## Stated problem
Starting at the line that contains "Expand the Manager role dropdown" and continuing to the end of the listing, reproduce those lines with "dropdown" changed to "menu" and nothing else altered.
[Start of Supplied data]
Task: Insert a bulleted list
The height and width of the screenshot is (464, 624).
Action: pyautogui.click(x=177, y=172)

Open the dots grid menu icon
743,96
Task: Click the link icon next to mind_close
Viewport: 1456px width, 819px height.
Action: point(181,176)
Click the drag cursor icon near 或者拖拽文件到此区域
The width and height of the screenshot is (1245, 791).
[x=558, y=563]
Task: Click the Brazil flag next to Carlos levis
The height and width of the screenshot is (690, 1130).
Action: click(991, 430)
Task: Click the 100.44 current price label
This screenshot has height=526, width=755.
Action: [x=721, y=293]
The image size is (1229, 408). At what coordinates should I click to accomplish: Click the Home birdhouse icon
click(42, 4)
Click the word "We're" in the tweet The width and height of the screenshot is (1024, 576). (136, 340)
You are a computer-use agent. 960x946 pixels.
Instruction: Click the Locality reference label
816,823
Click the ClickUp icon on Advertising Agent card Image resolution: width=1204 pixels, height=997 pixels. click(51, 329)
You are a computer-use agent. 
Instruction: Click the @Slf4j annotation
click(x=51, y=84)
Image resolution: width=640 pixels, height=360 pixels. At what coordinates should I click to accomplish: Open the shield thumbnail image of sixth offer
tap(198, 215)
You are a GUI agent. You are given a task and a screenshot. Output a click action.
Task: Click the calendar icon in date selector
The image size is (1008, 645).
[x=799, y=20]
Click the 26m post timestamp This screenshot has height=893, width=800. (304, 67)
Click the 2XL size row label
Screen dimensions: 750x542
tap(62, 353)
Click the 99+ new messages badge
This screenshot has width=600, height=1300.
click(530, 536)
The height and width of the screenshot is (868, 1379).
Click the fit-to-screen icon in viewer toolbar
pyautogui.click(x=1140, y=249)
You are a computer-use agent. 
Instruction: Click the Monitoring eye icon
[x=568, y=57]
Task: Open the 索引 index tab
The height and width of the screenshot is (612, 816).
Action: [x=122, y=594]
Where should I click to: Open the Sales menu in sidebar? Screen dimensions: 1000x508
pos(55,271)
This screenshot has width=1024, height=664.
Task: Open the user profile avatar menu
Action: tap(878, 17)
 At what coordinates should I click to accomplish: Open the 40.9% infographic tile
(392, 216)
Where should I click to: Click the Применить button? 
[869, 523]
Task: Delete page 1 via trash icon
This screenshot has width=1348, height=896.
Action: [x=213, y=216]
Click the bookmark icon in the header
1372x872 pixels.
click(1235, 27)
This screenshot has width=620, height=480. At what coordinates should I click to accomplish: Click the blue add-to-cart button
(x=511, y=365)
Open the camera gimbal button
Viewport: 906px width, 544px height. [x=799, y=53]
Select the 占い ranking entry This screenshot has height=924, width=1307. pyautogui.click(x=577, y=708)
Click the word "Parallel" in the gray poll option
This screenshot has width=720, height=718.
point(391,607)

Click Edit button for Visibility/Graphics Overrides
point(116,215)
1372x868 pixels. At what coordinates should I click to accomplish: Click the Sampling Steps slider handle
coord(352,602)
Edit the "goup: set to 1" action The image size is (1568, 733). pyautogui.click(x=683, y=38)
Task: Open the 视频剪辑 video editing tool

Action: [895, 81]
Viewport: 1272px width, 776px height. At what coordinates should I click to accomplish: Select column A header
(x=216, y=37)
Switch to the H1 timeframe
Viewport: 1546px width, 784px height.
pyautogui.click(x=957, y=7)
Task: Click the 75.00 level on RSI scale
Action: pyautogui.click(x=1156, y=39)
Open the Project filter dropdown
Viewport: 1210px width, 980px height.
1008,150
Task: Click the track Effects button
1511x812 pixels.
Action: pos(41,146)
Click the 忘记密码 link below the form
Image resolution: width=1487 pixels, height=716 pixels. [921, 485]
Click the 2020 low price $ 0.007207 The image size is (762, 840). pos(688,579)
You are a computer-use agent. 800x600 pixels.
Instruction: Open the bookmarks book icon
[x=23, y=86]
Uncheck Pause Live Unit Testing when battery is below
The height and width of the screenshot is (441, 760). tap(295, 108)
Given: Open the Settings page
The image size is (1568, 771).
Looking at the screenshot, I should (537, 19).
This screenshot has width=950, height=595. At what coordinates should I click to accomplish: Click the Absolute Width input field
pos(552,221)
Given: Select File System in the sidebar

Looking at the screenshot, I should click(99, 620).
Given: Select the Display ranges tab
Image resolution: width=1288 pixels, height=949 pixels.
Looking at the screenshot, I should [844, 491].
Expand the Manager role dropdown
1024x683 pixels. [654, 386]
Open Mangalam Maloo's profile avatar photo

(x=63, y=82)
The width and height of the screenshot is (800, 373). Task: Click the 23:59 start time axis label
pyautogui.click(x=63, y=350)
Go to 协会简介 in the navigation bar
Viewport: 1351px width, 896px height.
[End of Supplied data]
## Task output
Expand the Manager role menu
1024x683 pixels. [654, 386]
Open Mangalam Maloo's profile avatar photo

(x=63, y=82)
The width and height of the screenshot is (800, 373). Task: Click the 23:59 start time axis label
pyautogui.click(x=63, y=350)
Go to 协会简介 in the navigation bar
Viewport: 1351px width, 896px height.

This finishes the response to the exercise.